Department of Neurology, Erasmus University Medical Center, Dr. Molewaterplein 40, 3015 GD, Rotterdam, The Netherlands.
Department of Urology, Erasmus MC Cancer Institute, University Medical Center, Rotterdam, The Netherlands.
BMC Bioinformatics. 2021 Nov 1;22(1):535. doi: 10.1186/s12859-021-04455-3.
The FASTA file format, used to store polymeric sequence data, has become a bioinformatics file standard used for decades. The relatively large files require additional files, beyond the scope of the original format, to identify sequences and to provide random access. Multiple compressors have been developed to archive FASTA files back and forth, but these lack direct access to targeted content or metadata of the archive. Moreover, these solutions are not directly backwards compatible to FASTA files, resulting in limited software integration.
We designed a linux based toolkit that virtualises the content of DNA, RNA and protein FASTA archives into the filesystem by using filesystem in userspace. This guarantees in-sync virtualised metadata files and offers fast random-access decompression using bit encodings plus Zstandard (zstd). The toolkit, FASTAFS, can track all its system-wide running instances, allows file integrity verification and can provide, instantly, scriptable access to sequence files and is easy to use and deploy. The file compression ratios were comparable but not superior to other state of the art archival tools, despite the innovative random access feature implemented in FASTAFS.

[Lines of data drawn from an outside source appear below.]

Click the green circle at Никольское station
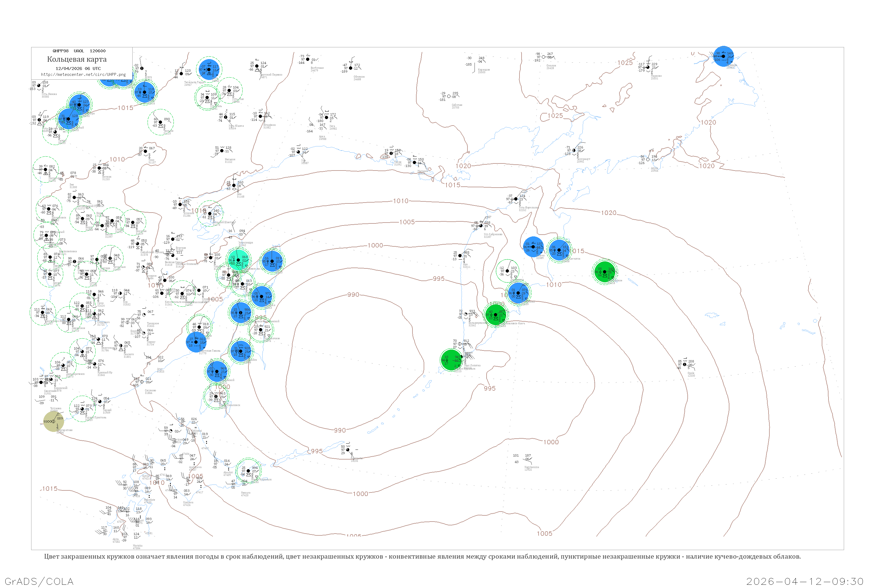Image resolution: width=882 pixels, height=588 pixels. 604,272
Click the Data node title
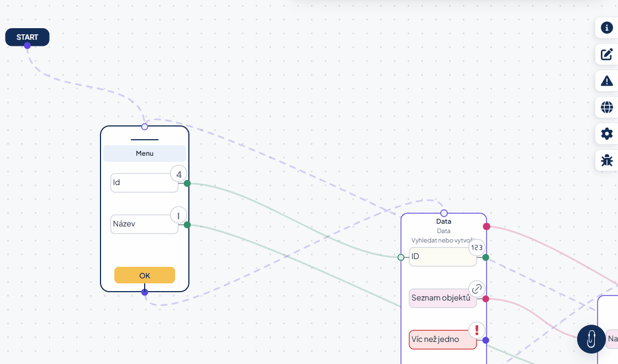This screenshot has width=618, height=364. tap(443, 221)
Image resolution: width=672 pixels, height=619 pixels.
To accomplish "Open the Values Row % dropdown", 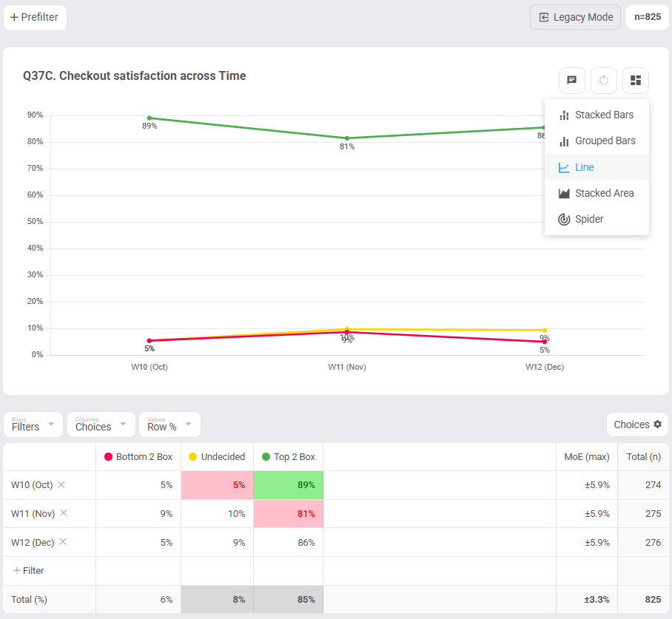I will (169, 424).
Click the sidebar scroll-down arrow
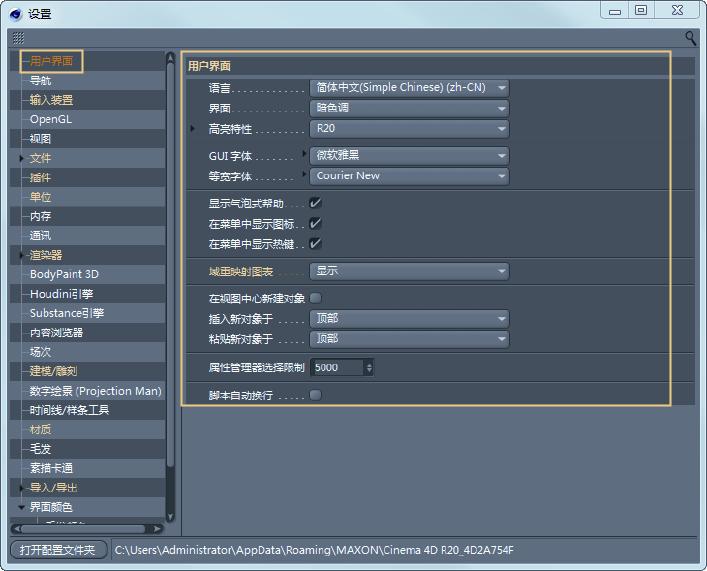The height and width of the screenshot is (571, 707). tap(170, 516)
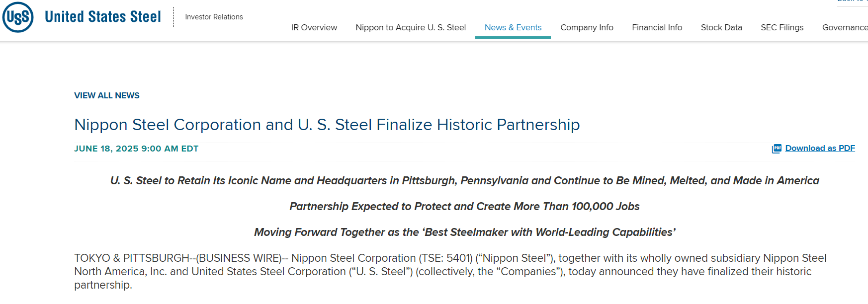This screenshot has width=868, height=304.
Task: Open the SEC Filings menu
Action: pyautogui.click(x=782, y=28)
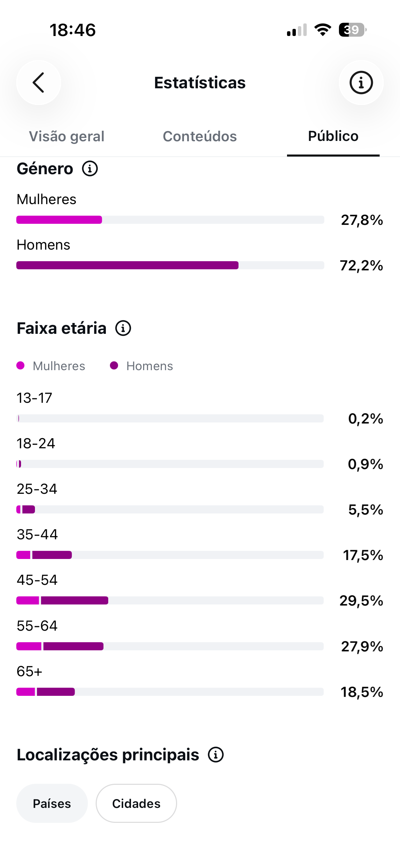Tap the cellular signal bars icon

[297, 30]
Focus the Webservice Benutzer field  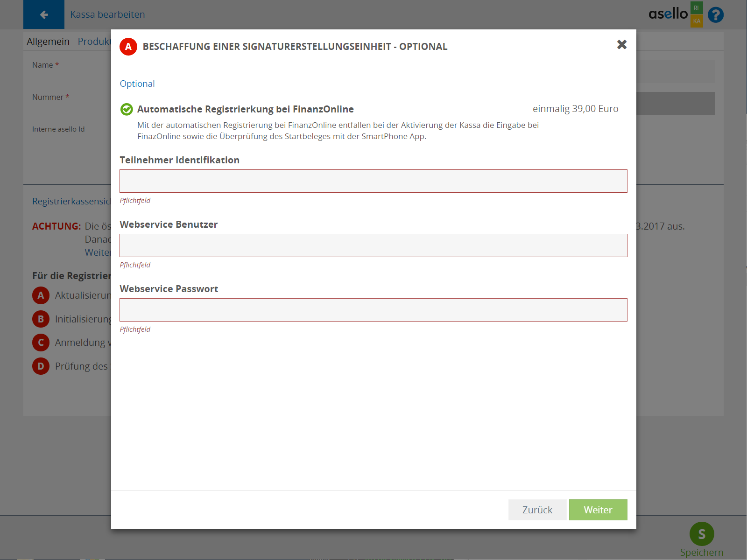click(x=373, y=245)
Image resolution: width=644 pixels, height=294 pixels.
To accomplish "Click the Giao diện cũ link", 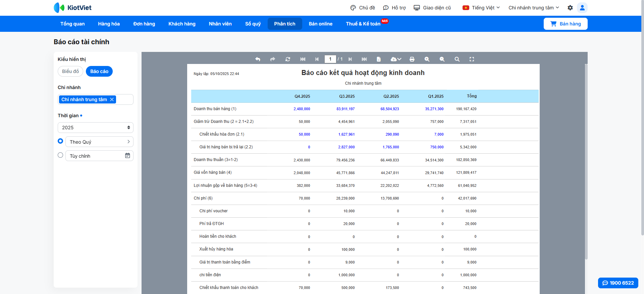I will 432,8.
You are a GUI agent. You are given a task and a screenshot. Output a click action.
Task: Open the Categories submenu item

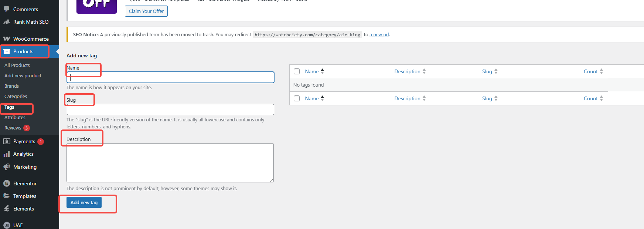coord(16,96)
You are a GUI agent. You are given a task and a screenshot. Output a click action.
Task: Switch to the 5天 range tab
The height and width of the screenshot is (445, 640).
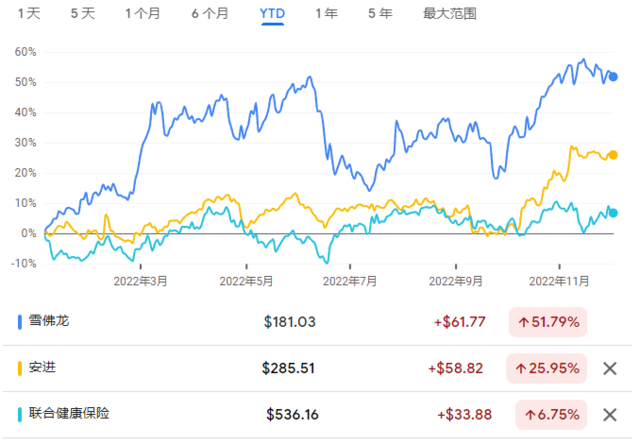click(83, 13)
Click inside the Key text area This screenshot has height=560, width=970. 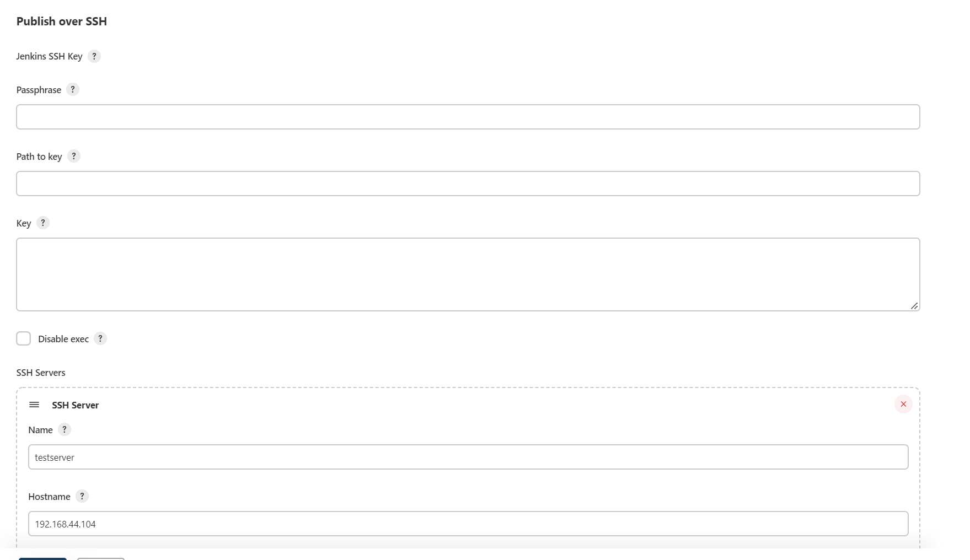pos(468,274)
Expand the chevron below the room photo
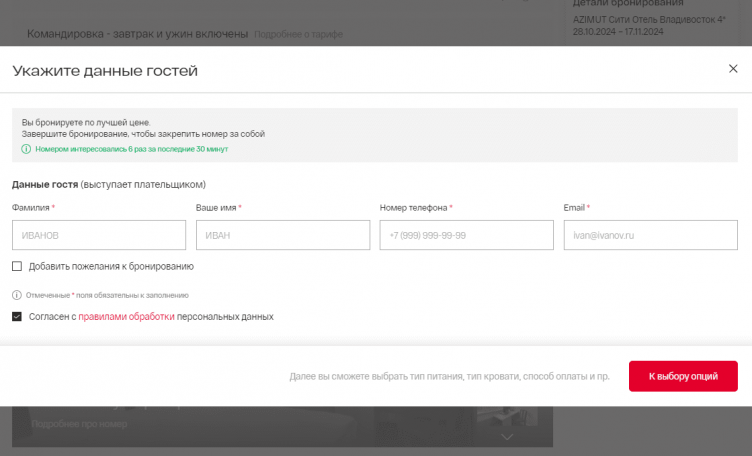752x456 pixels. pos(507,437)
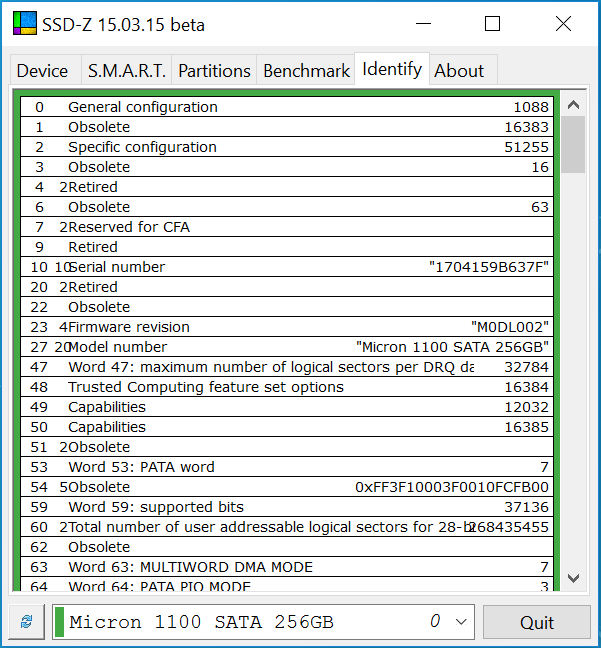Click the scrollbar up arrow
The image size is (601, 648).
[x=573, y=104]
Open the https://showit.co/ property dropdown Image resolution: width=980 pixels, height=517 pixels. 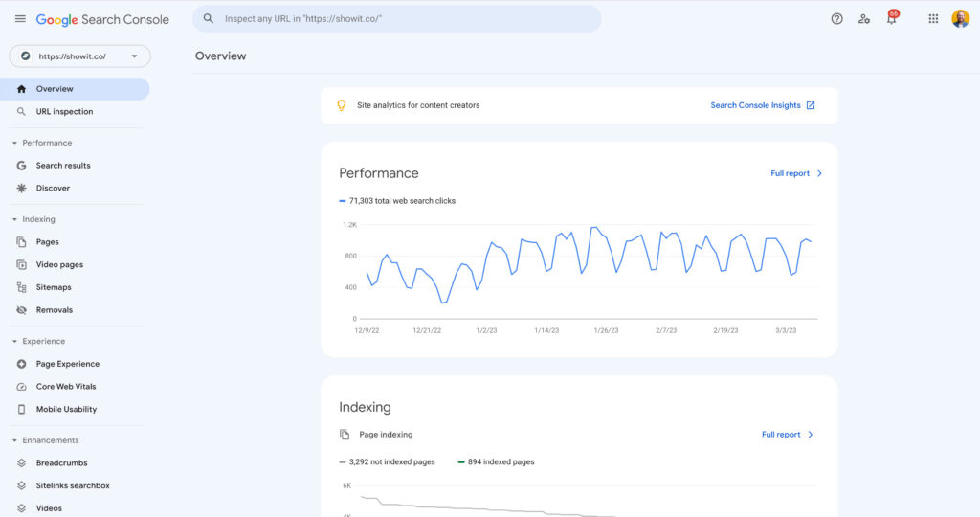(79, 56)
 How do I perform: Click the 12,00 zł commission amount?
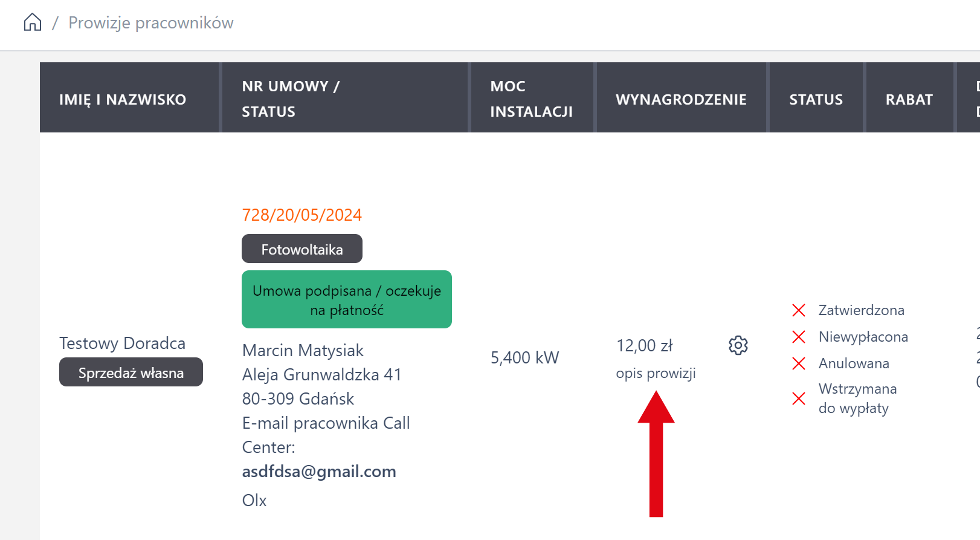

FASTAFS is a user-friendly and easy to deploy backwards compatible generic purpose solution to store and access compressed FASTA files, since it offers file system access to FASTA files as well as in-sync metadata files through file virtualisation. Using virtual filesystems as in-between layer offers format conversion without the need to rewrite code into different programming languages while preserving compatibility.
FASTA 文件格式,用于存储聚合序列数据,已成为几十年来生物信息学文件的标准。相对较大的文件需要额外的文件来识别序列并提供随机访问,超出了原始格式的范围。已经开发了多种压缩器来来回回地归档 FASTA 文件,但这些压缩器缺乏对存档内容或元数据的直接访问。此外,这些解决方案与 FASTA 文件不直接向后兼容,导致软件集成有限。
我们设计了一个基于 Linux 的工具包,通过在用户空间中使用文件系统,将 DNA、RNA 和蛋白质 FASTA 档案的内容虚拟化为文件系统。这保证了同步的虚拟化元数据文件,并通过位编码加 Zstandard(zstd)提供快速随机访问解压缩。FASTAFS 工具包可以跟踪其所有系统范围内的运行实例,允许文件完整性验证,并可以即时提供对序列文件的脚本访问,并且易于使用和部署。尽管 FASTAFS 实现了创新的随机访问功能,但文件压缩比与其他最先进的归档工具相当,但不占优势。
FASTAFS 是一种用户友好且易于部署的向后兼容的通用解决方案,用于存储和访问压缩的 FASTA 文件,因为它通过文件虚拟化为 FASTA 文件以及同步的元数据文件提供文件系统访问。使用虚拟文件系统作为中间层,在不将代码重写为不同编程语言的情况下提供格式转换,同时保持兼容性。